Nitrogen gas supply flow rate: a range of 500 sccm or more and 2,000 sccm or less

The amorphous germanium film 710 is subjected to heat treatment by maintaining a degree of fixation of the above process conditions in each of the ranges.

In some embodiments, the temperature and time required for the heat treatment may be appropriately adjusted according to conditions suitable for a substrate to be heat treated.

Fig. 5 shows the comparison between the surface roughness of the film formed according to the first embodiment and the surface roughness of the polysilicon film 750 (sample film). In both cases, a polycrystalline silicon film having a thickness of 15 to 80 nm has been formed on the wafer 200. However, the surface roughness (RMS) is significantly different in the two films. This comparison shows that when the surface roughness (RMS) of the polysilicon film 750 as the same film has a large amount of 0.62 nm, the polycrystalline germanium film 730 formed according to the first embodiment has a reasonable amount of 0.33 nm. The reason for this difference is that the flaw existing on the surface of the amorphous crucible moves during the heat treatment of the sample film. On the other hand, in the first embodiment, the amorphous germanium film 710 is subjected to heat treatment to be substituted into the poly germanium film 730, while the non-oxidized species supplied to the surface layer of the amorphous germanium film 710 is non-oxidized. The surface layer of the wafer film 710 is modified to become the oxidized ruthenium film 720. This allows the formed oxidized ruthenium film 720 to be used as a cap film to prevent the presence of an interface between the ruthenium film (especially the polysilicon film 730 and the oxidized ruthenium film 720) in which the polysilicon film is constructed. After the migration, the migration is caused by heat treatment. Further, the polysilicon film 730 exposed during the removal process may be formed to have a small surface roughness.
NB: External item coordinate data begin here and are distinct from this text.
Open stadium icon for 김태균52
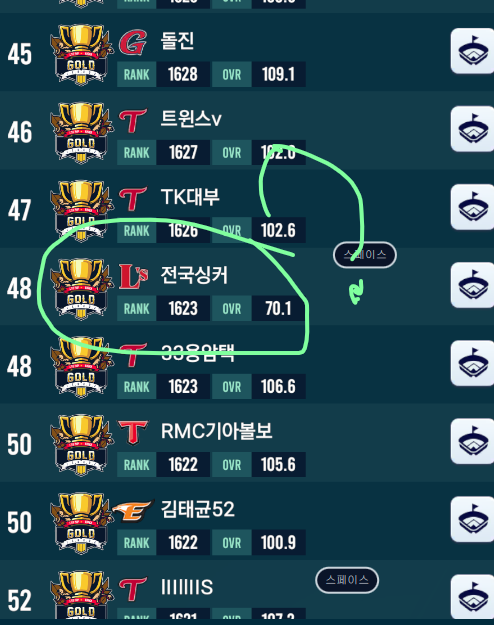 pyautogui.click(x=472, y=519)
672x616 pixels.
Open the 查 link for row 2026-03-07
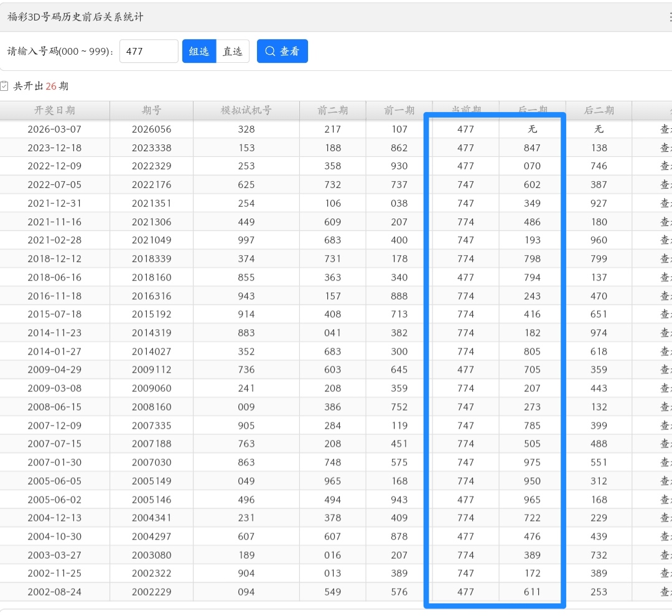click(x=665, y=129)
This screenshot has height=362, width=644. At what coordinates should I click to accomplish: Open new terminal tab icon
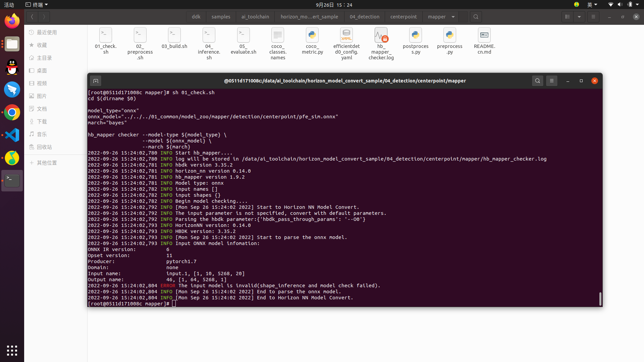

Fig. 6 is a graph showing the relationship between the film thickness measured by the amorphous ruthenium film and the in-plane uniformity measured at each film thickness value. In Fig. 6, the horizontal axis describes the film formation time (min), and the left vertical axis describes the film thickness value of the formed amorphous germanium film and the right vertical axis describes the amorphous germanium film formed on the wafer 200. In-plane uniformity (%) of each film thickness value. As shown in Fig. 6, the in-plane uniformity of the amorphous tantalum film greatly deteriorates as the film thickness decreases. Therefore, it is expected that as the size of the semiconductor device is reduced, it may not be possible to obtain a flat surface by using only the amorphous germanium film forming process, and thus it is difficult to apply the process to the semiconductor device.

According to the first embodiment of the present disclosure, the polysilicon film 730 having a small surface roughness can be formed, which is advantageous for application to a reduced size semiconductor device requiring a thin film thickness. During the process of fabricating the semiconductor device, for example, a tantalum film can be uniformly formed, and the adhesion between the polysilicon film 730 and the film to be formed thereon is also increased. Moreover, according to the present disclosure, a semiconductor device having better performance can be manufactured in a stable manner.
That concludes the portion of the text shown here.